▸ Task to complete:
Your answer is a number only: how many lines in the data below contain "page"?

▸ Records from a collection:
========================================

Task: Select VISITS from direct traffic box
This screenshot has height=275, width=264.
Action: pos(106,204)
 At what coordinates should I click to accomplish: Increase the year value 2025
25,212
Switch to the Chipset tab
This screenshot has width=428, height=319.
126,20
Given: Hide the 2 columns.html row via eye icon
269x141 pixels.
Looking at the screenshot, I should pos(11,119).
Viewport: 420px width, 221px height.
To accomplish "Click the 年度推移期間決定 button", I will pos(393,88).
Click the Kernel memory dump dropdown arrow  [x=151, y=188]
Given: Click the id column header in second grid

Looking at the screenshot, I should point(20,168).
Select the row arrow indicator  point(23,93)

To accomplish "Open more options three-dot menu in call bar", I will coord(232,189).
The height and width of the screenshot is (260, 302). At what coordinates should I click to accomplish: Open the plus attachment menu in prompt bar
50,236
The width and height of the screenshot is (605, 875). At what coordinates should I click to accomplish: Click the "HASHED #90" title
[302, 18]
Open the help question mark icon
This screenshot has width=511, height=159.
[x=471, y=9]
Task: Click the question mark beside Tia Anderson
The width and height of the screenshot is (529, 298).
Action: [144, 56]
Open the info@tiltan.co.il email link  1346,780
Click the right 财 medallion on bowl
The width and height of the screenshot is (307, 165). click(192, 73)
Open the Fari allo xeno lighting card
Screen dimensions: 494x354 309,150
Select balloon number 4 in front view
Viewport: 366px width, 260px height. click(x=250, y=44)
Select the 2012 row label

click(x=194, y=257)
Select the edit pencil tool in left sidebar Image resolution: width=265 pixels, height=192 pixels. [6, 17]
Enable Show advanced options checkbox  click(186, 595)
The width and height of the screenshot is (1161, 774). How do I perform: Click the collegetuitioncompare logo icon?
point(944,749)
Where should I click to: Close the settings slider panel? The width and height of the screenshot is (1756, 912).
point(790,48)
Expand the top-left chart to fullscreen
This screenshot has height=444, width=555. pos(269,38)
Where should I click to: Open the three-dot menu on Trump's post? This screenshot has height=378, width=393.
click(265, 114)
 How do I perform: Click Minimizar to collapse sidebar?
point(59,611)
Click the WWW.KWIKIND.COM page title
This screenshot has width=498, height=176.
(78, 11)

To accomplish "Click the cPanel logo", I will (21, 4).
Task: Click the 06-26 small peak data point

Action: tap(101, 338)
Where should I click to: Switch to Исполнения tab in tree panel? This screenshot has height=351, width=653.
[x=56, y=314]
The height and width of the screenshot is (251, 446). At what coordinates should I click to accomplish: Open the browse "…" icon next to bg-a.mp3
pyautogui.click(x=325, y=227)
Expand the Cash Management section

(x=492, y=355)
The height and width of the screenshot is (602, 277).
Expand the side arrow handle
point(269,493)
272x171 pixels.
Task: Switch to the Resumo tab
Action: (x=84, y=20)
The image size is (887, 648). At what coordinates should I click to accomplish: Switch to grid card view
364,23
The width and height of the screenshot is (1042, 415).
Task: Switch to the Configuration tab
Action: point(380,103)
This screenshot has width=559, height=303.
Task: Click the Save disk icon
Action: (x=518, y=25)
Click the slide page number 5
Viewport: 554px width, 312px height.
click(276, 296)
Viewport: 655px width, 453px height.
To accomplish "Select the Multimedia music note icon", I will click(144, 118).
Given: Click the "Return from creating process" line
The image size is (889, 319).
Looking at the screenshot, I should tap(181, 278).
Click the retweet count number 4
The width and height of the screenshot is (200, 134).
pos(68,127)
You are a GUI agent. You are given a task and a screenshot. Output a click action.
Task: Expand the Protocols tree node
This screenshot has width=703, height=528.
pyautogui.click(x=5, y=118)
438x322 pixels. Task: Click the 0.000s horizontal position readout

========================================

▸ Answer to this problem:
2